- Exercise requirements: Copy the rows below word for word, covering every one of them, and leave the pictures out of your answer.

- Material for this exercise:

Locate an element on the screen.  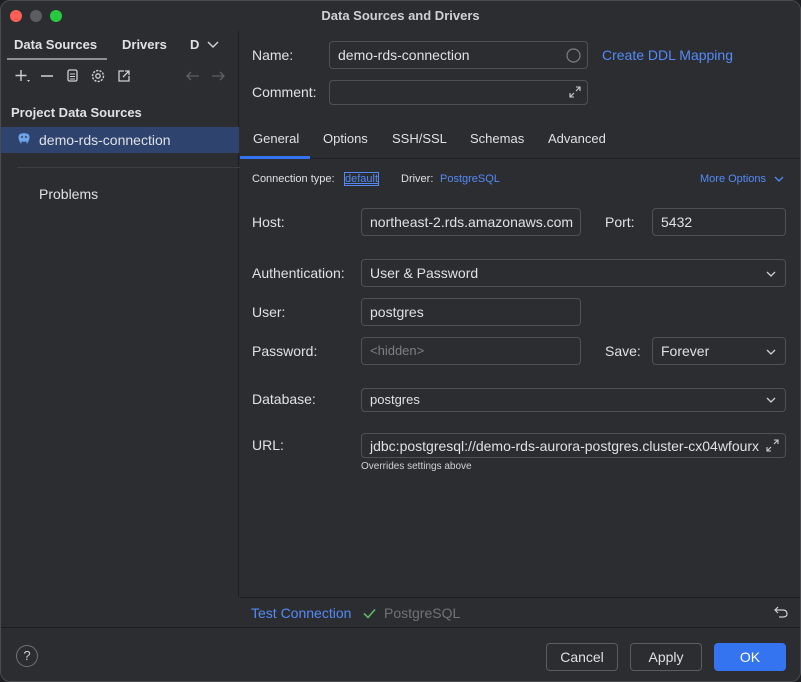
name-label: Name: is located at coordinates (273, 55).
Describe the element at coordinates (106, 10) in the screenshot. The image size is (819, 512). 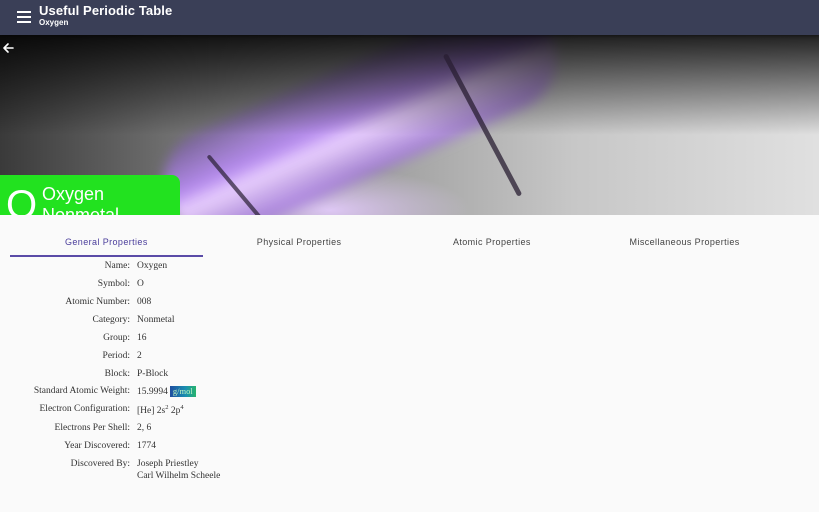
I see `app-title: Useful Periodic Table` at that location.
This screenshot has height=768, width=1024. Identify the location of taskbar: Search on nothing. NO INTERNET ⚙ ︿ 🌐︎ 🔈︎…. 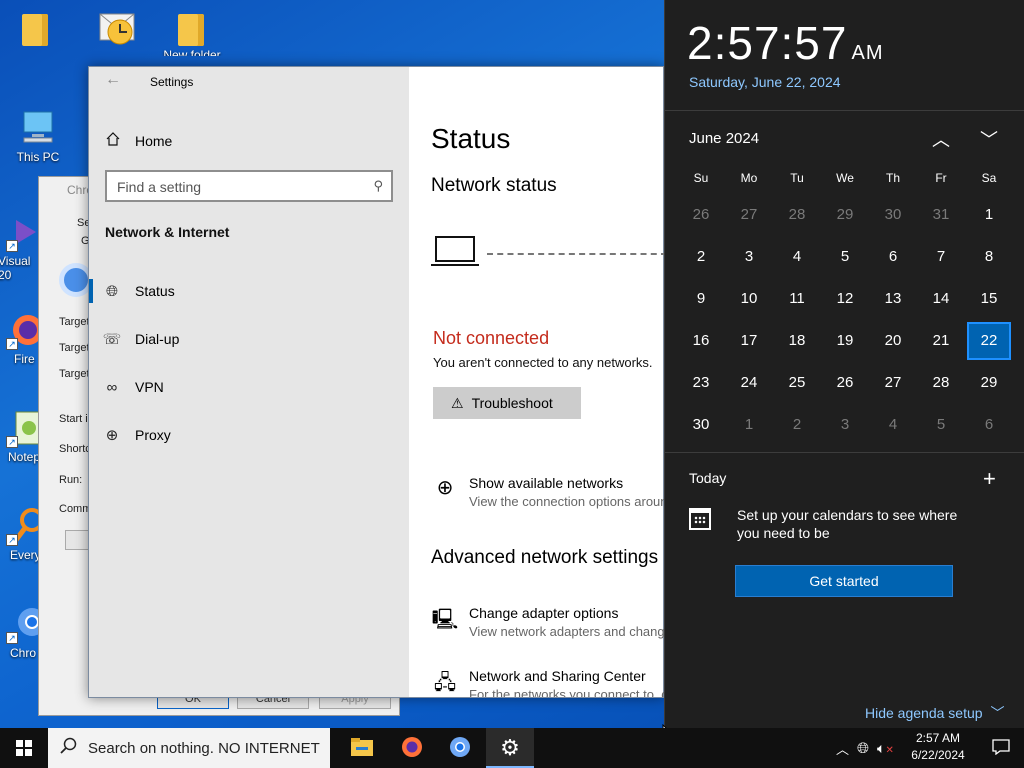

- Written solution:
Locate an element on the screen.  
name-label: Name: is located at coordinates (273, 55).
Describe the element at coordinates (106, 10) in the screenshot. The image size is (819, 512). 
I see `app-title: Useful Periodic Table` at that location.
This screenshot has height=768, width=1024. Identify the location of taskbar: Search on nothing. NO INTERNET ⚙ ︿ 🌐︎ 🔈︎…. 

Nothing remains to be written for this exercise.